--- Dataset extract ---
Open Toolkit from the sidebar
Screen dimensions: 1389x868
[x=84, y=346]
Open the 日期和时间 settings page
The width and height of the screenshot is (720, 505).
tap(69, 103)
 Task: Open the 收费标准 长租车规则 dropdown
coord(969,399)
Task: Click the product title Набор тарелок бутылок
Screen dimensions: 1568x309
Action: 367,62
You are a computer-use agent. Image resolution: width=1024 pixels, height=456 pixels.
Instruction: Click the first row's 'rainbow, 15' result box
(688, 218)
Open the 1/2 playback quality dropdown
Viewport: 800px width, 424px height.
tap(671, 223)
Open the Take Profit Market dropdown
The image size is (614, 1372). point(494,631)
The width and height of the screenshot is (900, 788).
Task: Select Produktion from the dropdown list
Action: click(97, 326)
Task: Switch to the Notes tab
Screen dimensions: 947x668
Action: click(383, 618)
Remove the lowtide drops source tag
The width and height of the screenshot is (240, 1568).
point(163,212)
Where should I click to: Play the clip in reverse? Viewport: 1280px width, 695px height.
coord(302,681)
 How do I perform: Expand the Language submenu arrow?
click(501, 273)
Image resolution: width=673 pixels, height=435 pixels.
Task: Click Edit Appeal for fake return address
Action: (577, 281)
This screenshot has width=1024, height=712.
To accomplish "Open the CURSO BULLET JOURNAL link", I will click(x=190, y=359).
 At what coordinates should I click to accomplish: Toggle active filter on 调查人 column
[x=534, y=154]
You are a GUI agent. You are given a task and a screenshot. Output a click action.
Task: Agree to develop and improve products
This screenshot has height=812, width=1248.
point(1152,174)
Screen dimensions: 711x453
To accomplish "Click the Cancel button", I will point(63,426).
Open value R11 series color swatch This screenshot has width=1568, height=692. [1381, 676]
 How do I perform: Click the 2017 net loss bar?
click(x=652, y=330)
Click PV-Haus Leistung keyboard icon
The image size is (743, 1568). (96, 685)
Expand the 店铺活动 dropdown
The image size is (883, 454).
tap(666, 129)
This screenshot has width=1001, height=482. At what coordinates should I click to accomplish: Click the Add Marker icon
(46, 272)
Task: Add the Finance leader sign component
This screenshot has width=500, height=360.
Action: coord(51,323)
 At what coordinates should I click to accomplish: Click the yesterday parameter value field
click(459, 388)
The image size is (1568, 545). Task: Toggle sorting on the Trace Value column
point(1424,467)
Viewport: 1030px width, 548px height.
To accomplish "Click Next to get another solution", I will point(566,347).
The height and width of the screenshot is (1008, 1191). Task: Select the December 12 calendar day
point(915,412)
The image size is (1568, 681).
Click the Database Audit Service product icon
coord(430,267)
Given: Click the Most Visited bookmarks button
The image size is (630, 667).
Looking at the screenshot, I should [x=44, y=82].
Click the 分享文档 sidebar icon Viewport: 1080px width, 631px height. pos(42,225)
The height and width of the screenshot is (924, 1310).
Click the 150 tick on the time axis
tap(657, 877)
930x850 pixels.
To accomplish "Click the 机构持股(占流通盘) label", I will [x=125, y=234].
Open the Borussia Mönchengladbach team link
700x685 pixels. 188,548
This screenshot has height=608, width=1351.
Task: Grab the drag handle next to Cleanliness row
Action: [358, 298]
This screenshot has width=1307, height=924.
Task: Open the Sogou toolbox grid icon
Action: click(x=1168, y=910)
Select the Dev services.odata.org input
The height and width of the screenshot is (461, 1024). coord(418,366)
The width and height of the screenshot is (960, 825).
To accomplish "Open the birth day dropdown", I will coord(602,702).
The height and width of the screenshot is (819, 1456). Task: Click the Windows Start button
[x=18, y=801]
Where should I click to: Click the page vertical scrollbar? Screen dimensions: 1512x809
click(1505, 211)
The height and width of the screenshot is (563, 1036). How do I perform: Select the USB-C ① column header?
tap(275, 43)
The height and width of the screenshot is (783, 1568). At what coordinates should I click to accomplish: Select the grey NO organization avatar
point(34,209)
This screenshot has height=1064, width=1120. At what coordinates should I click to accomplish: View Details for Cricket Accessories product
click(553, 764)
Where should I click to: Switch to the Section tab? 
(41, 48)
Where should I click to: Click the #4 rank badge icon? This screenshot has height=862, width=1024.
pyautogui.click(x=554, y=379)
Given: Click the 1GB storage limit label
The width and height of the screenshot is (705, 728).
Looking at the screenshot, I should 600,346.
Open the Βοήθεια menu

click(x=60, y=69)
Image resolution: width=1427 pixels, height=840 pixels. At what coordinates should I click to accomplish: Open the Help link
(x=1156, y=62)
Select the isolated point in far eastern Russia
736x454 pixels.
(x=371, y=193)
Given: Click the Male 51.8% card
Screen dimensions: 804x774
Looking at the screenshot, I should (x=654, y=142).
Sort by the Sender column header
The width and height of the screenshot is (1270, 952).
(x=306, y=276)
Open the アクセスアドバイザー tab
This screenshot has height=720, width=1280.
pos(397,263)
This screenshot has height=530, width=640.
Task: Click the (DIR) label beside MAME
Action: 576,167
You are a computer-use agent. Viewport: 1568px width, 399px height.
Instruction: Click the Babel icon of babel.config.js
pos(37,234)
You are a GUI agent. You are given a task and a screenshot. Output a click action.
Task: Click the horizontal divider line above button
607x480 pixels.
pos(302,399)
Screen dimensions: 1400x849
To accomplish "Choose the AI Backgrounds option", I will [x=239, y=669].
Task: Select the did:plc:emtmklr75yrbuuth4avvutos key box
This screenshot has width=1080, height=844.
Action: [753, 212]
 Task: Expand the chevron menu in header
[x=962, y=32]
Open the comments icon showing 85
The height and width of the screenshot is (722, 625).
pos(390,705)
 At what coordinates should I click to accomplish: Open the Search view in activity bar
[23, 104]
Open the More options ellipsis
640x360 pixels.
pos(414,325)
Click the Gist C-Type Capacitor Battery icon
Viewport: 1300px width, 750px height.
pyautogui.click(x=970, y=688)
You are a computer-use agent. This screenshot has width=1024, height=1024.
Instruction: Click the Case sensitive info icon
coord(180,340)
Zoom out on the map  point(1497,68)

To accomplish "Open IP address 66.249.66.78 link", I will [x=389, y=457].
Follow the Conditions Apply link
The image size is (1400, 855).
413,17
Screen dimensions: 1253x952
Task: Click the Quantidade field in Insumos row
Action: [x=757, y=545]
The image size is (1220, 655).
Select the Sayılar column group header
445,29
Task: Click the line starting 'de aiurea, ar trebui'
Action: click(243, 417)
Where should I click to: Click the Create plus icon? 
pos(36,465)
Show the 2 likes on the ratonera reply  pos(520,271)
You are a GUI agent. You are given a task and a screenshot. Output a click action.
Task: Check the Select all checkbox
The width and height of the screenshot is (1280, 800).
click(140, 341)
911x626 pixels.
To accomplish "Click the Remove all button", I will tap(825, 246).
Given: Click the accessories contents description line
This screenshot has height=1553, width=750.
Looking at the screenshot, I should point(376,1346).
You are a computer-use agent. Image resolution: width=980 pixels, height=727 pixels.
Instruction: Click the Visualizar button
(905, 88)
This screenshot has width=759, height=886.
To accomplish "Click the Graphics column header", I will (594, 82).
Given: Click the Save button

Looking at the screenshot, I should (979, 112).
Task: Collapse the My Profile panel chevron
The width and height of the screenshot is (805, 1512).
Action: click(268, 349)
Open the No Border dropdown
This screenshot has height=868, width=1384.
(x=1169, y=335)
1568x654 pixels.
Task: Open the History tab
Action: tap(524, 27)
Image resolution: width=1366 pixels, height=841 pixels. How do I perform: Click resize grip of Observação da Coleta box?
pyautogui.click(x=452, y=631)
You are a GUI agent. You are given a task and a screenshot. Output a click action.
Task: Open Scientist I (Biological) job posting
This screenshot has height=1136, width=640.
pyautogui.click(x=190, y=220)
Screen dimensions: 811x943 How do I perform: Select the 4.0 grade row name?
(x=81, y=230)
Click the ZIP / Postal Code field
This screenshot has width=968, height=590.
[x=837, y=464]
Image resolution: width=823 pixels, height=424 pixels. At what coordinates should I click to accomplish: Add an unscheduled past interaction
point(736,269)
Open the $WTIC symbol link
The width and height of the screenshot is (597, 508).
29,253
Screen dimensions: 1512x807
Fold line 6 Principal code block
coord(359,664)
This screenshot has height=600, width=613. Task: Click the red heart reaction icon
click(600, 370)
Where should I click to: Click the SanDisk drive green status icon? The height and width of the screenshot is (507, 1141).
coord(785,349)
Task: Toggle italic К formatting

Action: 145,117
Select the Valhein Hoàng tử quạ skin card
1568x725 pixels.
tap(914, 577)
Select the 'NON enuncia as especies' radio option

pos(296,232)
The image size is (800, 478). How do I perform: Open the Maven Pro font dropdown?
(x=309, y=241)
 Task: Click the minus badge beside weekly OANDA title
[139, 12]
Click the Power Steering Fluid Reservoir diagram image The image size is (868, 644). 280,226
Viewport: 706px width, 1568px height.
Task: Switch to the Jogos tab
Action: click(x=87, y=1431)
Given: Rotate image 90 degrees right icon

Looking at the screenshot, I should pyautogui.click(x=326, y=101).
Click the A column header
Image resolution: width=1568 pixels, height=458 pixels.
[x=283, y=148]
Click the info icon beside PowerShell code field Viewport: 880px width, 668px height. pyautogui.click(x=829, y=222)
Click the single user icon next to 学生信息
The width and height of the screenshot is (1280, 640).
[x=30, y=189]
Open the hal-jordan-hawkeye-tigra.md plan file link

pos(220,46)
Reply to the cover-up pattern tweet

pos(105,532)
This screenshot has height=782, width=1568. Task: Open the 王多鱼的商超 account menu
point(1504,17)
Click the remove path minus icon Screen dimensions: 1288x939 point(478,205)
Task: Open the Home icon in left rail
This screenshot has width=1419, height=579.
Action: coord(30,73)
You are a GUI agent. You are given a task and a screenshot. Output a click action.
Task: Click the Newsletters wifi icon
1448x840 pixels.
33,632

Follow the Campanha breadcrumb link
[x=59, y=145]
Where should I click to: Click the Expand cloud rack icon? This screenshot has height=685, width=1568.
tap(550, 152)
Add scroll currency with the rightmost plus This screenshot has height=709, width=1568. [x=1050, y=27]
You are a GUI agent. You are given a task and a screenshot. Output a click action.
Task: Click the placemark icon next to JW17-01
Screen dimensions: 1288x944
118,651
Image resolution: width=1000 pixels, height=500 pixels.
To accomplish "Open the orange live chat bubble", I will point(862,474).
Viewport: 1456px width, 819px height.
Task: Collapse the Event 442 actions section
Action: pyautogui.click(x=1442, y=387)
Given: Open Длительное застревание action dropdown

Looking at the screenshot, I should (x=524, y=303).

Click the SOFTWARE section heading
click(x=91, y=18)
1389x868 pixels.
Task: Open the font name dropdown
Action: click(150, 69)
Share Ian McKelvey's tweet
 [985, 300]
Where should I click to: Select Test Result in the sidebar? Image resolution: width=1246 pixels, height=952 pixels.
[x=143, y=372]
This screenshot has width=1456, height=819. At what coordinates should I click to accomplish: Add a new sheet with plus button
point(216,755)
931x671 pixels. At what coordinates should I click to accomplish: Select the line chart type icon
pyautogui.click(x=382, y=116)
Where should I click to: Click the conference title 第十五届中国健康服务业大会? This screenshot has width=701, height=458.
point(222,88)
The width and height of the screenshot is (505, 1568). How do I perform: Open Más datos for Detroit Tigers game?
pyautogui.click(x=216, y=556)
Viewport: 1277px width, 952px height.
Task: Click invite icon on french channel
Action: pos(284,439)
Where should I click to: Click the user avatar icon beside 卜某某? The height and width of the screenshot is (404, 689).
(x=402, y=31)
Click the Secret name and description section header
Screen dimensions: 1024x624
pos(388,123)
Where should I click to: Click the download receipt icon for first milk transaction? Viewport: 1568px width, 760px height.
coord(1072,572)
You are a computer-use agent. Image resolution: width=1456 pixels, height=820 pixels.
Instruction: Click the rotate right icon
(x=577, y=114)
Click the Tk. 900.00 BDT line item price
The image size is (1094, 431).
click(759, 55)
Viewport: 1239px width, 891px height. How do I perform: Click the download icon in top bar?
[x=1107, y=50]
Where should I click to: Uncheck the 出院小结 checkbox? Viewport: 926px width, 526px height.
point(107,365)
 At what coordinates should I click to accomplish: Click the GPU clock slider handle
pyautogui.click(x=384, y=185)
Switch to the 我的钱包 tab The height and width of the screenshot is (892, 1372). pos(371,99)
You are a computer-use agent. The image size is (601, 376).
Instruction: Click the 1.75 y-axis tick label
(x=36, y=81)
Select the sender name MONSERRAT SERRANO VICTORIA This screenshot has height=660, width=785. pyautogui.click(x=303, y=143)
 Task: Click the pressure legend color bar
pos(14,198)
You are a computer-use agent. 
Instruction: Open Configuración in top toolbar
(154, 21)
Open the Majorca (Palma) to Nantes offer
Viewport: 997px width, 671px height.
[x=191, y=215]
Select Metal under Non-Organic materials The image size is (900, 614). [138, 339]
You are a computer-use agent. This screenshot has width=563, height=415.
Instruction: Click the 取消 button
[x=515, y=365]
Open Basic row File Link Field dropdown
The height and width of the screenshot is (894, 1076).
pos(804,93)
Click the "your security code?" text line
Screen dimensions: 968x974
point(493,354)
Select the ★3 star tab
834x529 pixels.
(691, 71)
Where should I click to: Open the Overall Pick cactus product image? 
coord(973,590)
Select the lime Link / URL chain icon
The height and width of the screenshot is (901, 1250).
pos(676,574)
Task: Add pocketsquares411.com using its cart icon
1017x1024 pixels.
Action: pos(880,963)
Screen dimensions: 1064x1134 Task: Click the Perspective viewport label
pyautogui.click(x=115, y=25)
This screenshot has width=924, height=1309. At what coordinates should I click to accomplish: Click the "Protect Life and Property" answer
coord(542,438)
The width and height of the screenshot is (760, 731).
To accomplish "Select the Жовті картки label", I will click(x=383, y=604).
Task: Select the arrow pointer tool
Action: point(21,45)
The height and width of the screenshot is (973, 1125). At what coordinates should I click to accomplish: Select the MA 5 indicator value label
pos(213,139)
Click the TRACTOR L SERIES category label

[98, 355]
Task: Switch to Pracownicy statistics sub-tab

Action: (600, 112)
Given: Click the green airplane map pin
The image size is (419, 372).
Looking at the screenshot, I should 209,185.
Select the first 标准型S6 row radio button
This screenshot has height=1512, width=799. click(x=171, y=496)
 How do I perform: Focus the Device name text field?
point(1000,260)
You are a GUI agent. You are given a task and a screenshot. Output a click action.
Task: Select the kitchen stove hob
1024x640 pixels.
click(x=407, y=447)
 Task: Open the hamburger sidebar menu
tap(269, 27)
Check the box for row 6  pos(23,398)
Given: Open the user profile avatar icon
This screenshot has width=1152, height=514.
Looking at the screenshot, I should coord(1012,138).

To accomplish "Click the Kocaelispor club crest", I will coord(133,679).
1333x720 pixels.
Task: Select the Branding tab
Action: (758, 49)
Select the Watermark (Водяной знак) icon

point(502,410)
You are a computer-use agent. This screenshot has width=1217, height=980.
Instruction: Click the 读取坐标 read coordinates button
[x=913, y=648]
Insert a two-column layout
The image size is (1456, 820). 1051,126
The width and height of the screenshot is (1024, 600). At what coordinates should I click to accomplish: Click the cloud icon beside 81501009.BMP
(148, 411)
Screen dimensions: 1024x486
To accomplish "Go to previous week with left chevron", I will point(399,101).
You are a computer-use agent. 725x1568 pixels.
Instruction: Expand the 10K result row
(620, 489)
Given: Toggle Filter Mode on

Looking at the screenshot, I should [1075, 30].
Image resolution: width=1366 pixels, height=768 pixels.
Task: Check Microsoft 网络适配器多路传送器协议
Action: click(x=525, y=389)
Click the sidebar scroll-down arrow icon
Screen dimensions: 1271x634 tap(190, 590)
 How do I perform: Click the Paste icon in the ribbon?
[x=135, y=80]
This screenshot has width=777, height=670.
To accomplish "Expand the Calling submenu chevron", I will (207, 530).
---
* [Exercise requirements]: Find every line in the rows above that contains the word "first", with matching case, and copy each of those lines.

* [Exercise response]:
Instruction: Click the first row's 'rainbow, 15' result box
Where should I click to: Click the download receipt icon for first milk transaction? Viewport: 1568px width, 760px height.
Select the first 标准型S6 row radio button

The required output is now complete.